Two of the most important ways of getting a faster backstroke is by reducing frontal drag and by increasing propulsive power. The one arm backstroke drill accomplishes both tasks. Rarely do I ever find a drill that can teach a swimmer more than one fundamental at a time, but this drill does just that.


The propulsive power of the underwater pull is increased by the coupling motion of the rotating body and the mechanical strength of the shoulder in the rotated position (avoiding a negative angle). Frontal drag is reduced in backstroke by bending the elbow, rather than pulling with a straighter arm.

In my experience, swimmers like to take the easy route, rather than the harder path, even if the latter leads to a faster swim. Rotating the body quickly from one side to the other and sustaining that motion over and over again, either in the backstroke or freestyle, requires a lot of core strength and fitness.
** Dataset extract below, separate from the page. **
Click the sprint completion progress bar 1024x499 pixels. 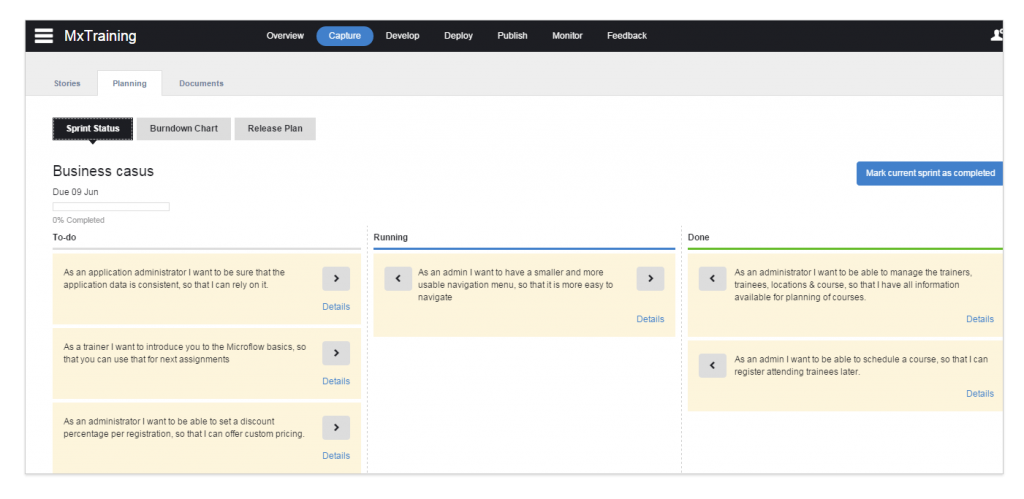(111, 207)
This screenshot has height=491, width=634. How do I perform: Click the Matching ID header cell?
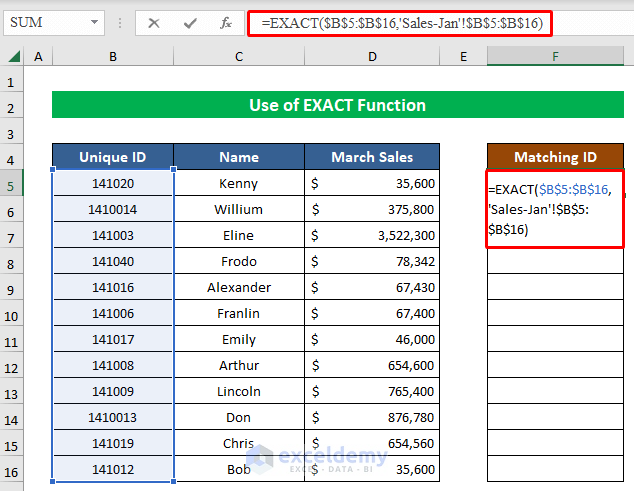click(555, 157)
Instead, swimmers often opt for little rotation in backstroke, a much easier choice. In doing so, if they bend their arms properly in order to reduce frontal drag, they will likely encounter a big gulp of air with the hand midway through the pulling motion. The hand leaving the water in the propulsive part of the pull leads to a big loss of power.

To fix the problem, the swimmer’s solution is to pull with a straight arm, hoping to avoid the hand breaking the surface. That compounds the problem. Less power from little body rotation and more drag from the straight pulling arm are the result. It’s a bad combination.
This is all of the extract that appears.